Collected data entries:
+---+

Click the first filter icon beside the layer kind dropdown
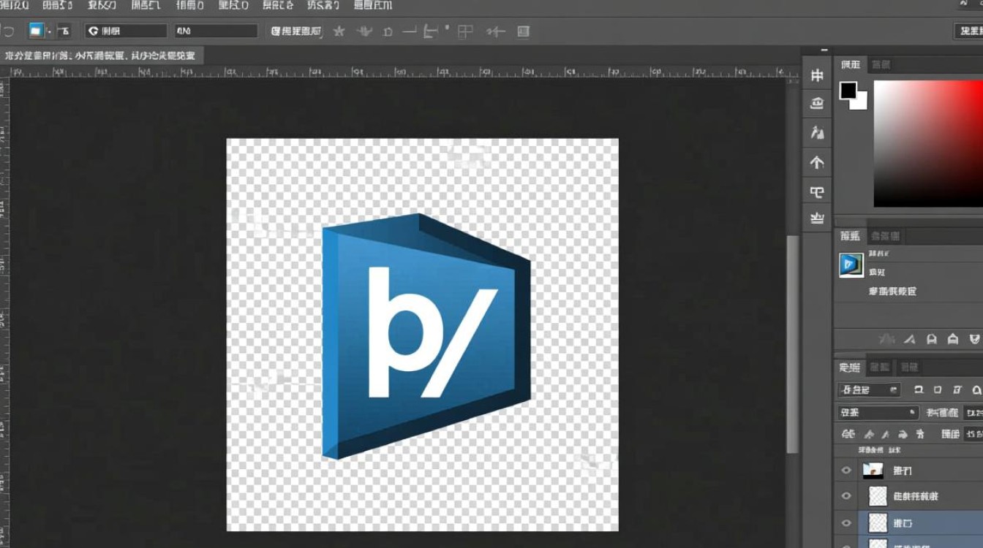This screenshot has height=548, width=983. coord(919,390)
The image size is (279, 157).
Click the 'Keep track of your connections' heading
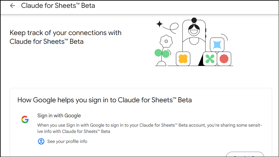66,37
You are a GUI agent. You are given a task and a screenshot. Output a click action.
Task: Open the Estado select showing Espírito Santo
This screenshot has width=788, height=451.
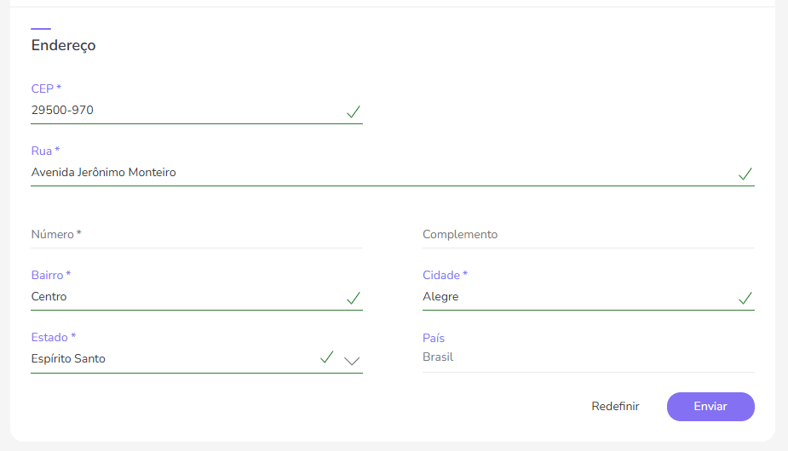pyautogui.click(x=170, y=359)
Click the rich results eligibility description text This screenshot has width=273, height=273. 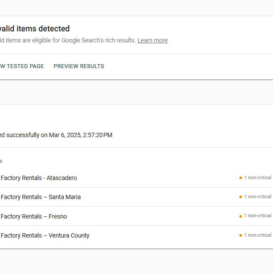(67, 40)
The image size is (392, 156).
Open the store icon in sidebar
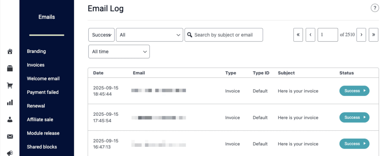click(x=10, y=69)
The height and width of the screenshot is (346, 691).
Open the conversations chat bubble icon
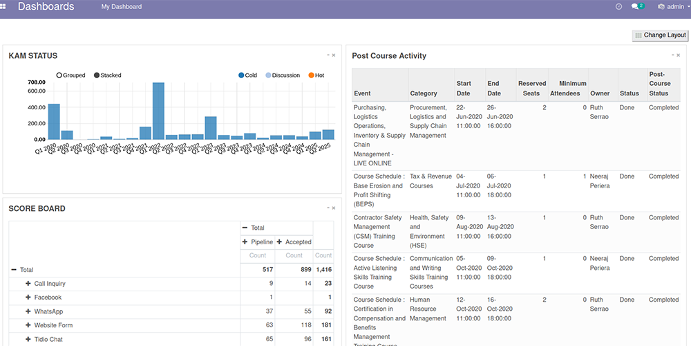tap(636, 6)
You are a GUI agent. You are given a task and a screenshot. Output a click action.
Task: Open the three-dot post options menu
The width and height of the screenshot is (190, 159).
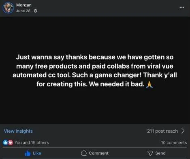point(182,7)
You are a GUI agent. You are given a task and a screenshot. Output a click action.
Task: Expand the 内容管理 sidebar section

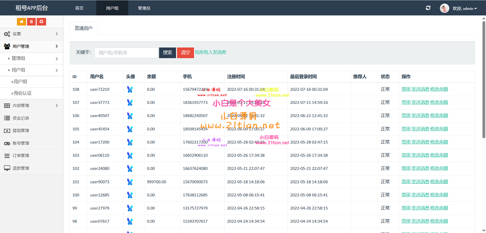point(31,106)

+---+

** Aim of the exercise **
Starting with the line that contains "The width and", print every remaining line of the records above, exactly as it stands. Do not print the pictures.

** Expected output **
The width and height of the screenshot is (190, 159).
point(182,7)
You are a GUI agent. You are given a task and a screenshot. Output a click action.
Task: Expand the 内容管理 sidebar section

point(31,106)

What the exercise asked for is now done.